Update: I made a quick video! My first one! Based on the image in this PDF which is printed on both sides of the paper.
For a hexaflexagon template that has a snowflake, a Christmas wreath and a Star of David, visit Chalkdust magazine at http://chalkdustmagazine.com/blog/how-to-make-christmas-special/. You’ll find a link there, and now here too, for Martin Gardner’s famous article on Hexaflexagons.
November 28, 2011
I’m ending this series of posts on hexagon-flexagon with images of work done by students in Michele Gannon’s art classes in the Adirondacks. I taught the students how to do the paper-folding. Michelle’s considerable artistic influence supported the students’ creative output. Each of images that I am showcasing here is followed by the same image in different configuration on the same structure. Notice how the patterns change.
This lovely design was created with Prismacolor pencils. Some, but not all, of the Prismacolors show up well on black paper.
This next set shows a really simple design that works really well, as the look of it changes dramatically when the image is flexed.
Since each hexagon-flexagon has three distinct surfaces to design and decorate I brought in a variety of novel tools to help motivate the students to keep working.

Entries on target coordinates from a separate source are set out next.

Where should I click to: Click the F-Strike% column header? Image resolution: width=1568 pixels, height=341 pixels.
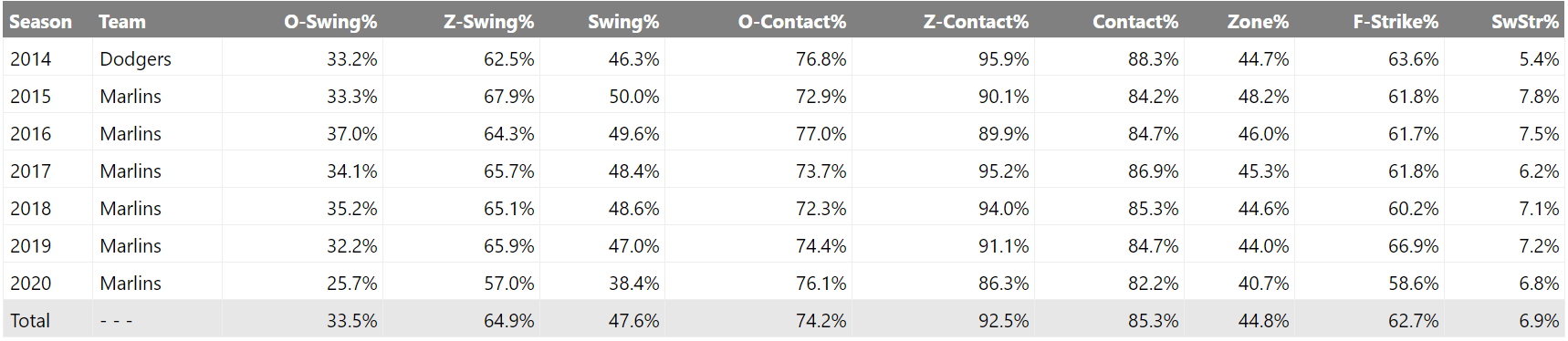[x=1396, y=22]
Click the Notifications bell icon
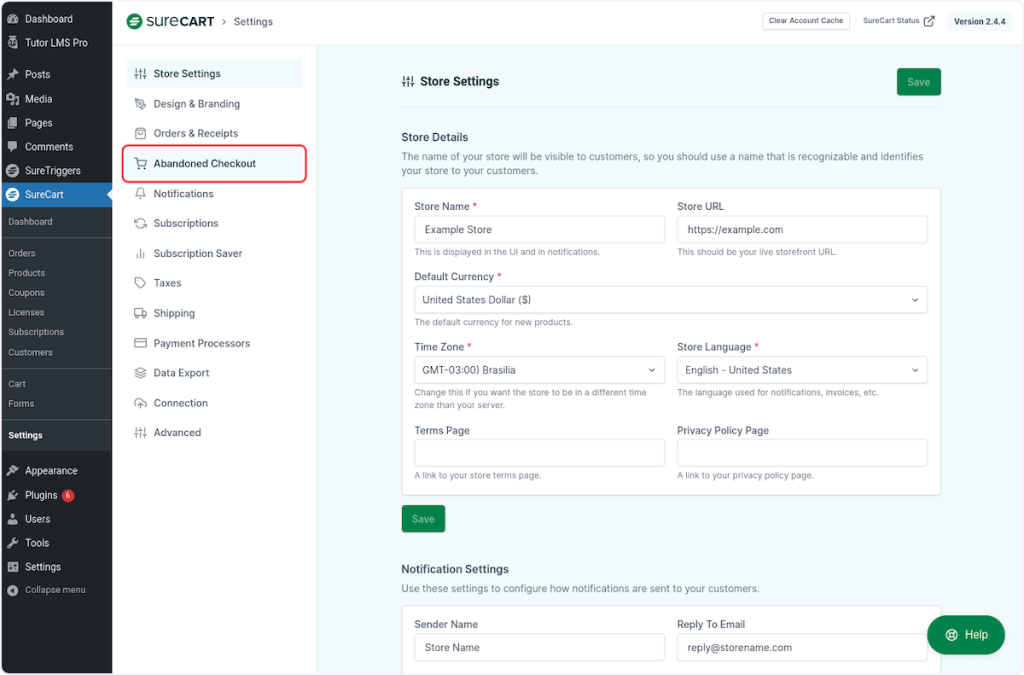 coord(141,194)
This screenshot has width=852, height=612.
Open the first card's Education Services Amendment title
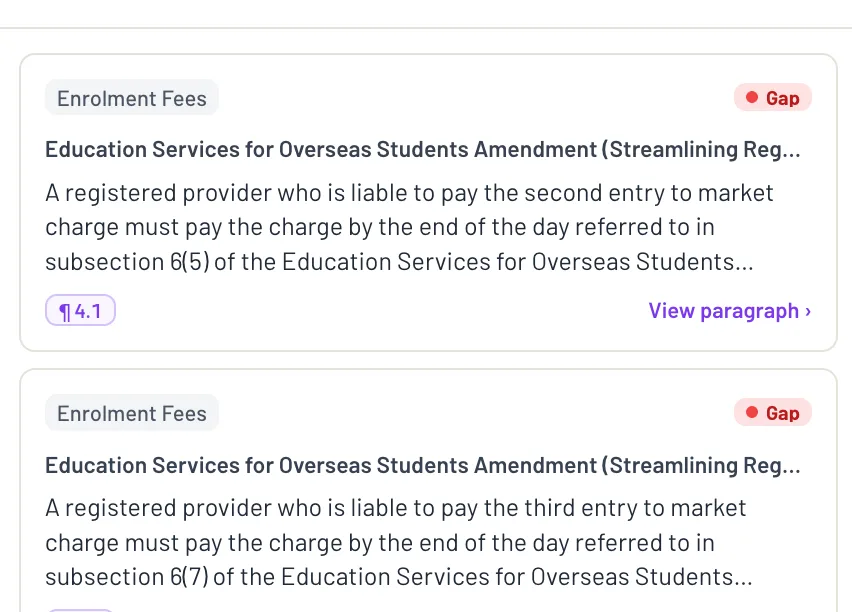point(423,149)
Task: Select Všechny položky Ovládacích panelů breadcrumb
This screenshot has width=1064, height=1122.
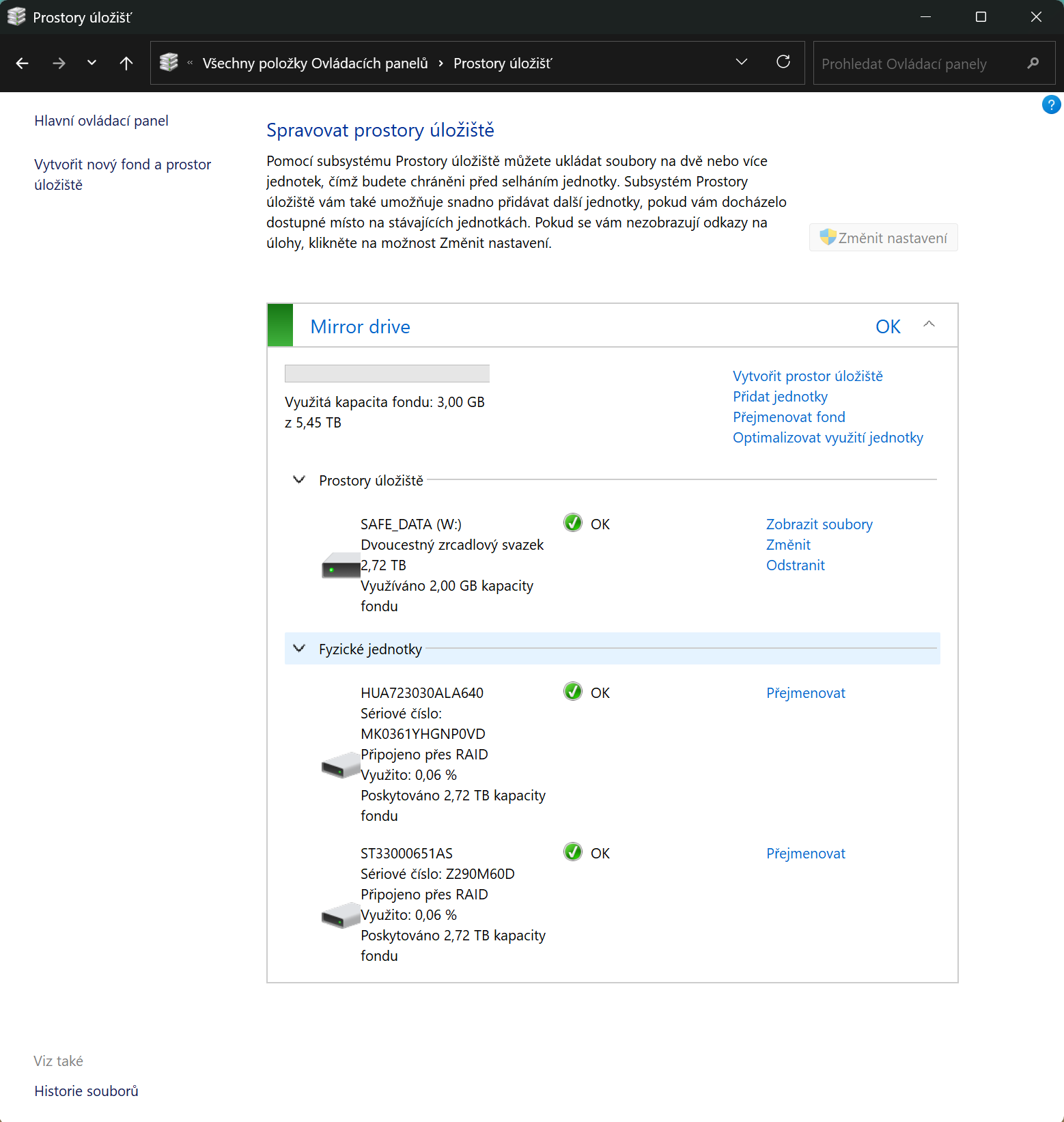Action: (315, 64)
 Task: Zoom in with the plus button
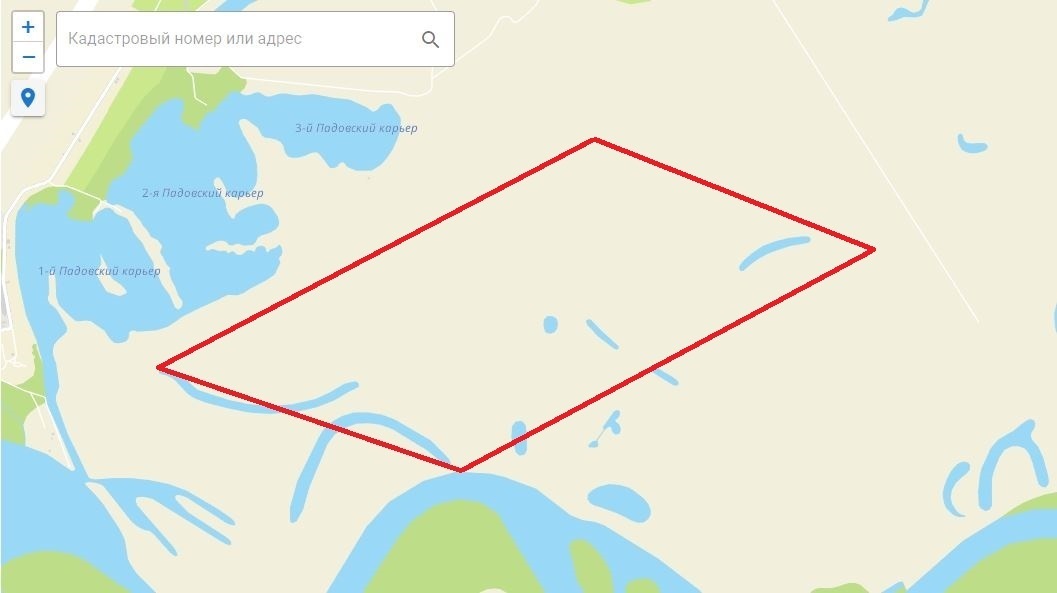28,27
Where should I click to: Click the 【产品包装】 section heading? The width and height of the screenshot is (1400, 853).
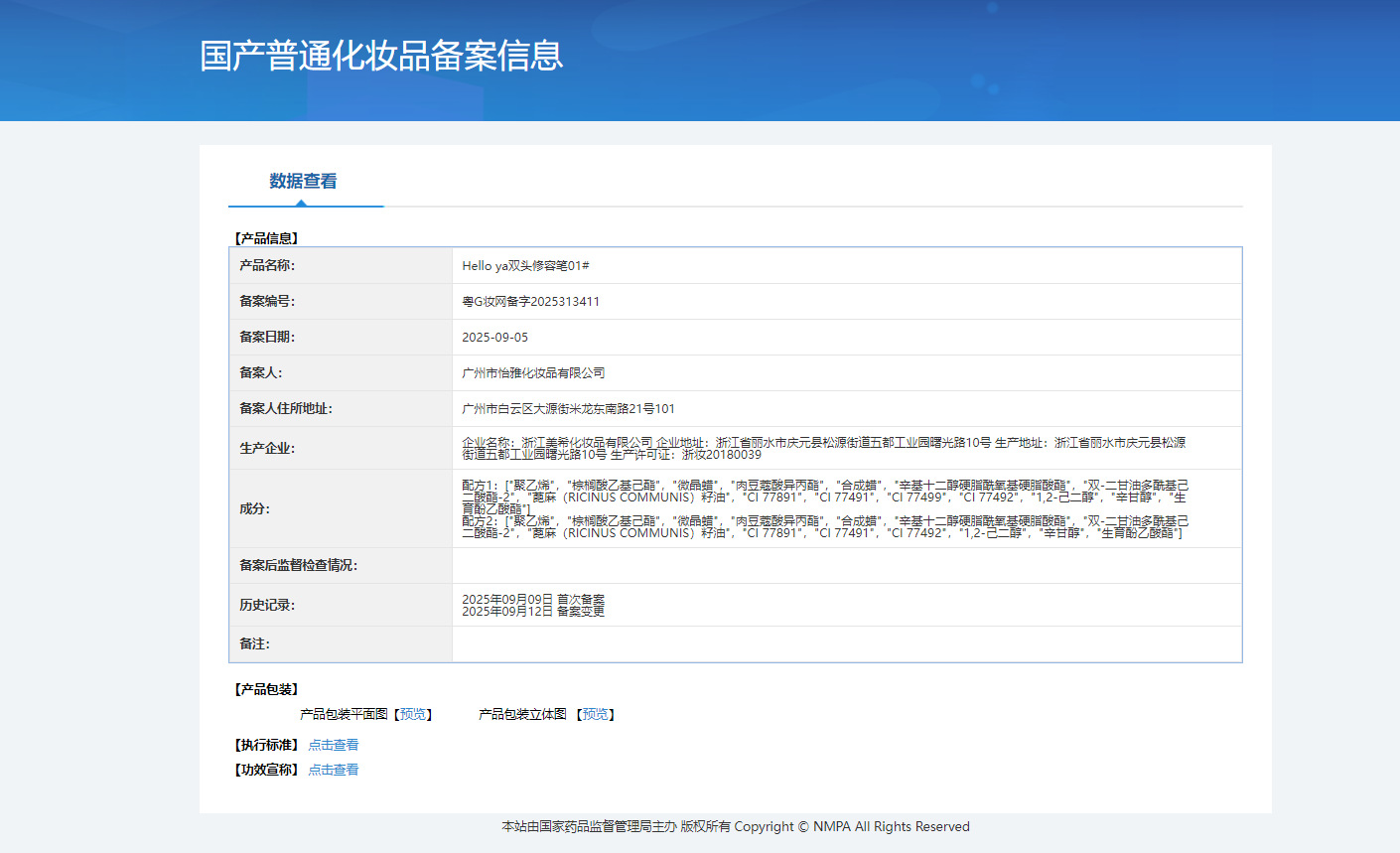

In the photos below the students used my Chinese Dragon paper punch. Paper punches are a great motivational tool, and the dragon is the most popular of all that I have.
By the way, the students that made these images were about eleven years old.
I like the way the relationship between the dragons changes when the flexagon flexes.
Another tool that makes a big hit with students is Crayon Gel Markers. These markers take about 15 seconds to fully show up on the paper, thus adding a bit a magic to the process of decorating.
I also use some of the Crayon colored pencils. Only some of them work well on black paper. I used to be able to find Crayona FX (?) pencils that worked on black paper, but I haven’t seen them around for awhile.
I have to say that that only reason that I felt comfortable teaching this structure to these students is that I knew I would be working with small groups. I don’t think that I had more than 10 or 12 students in each class. The fact is, the folding for this structure is so specific, that I doubt I could successfully teach it to large classes. But I think it would be a great project to teach to home schoolers, or in an after school art class.
The hexagon below has a completely different look when it’s flexed.
The middle circle totally changes, and that white line becomes a whole different thing, too.
These were so much fun to teach. It’s a real pleasure to watch the expressions on the students’ faces when they see their own design be transformed when the hexagon flexes. That’ s my favorite part of the process, too.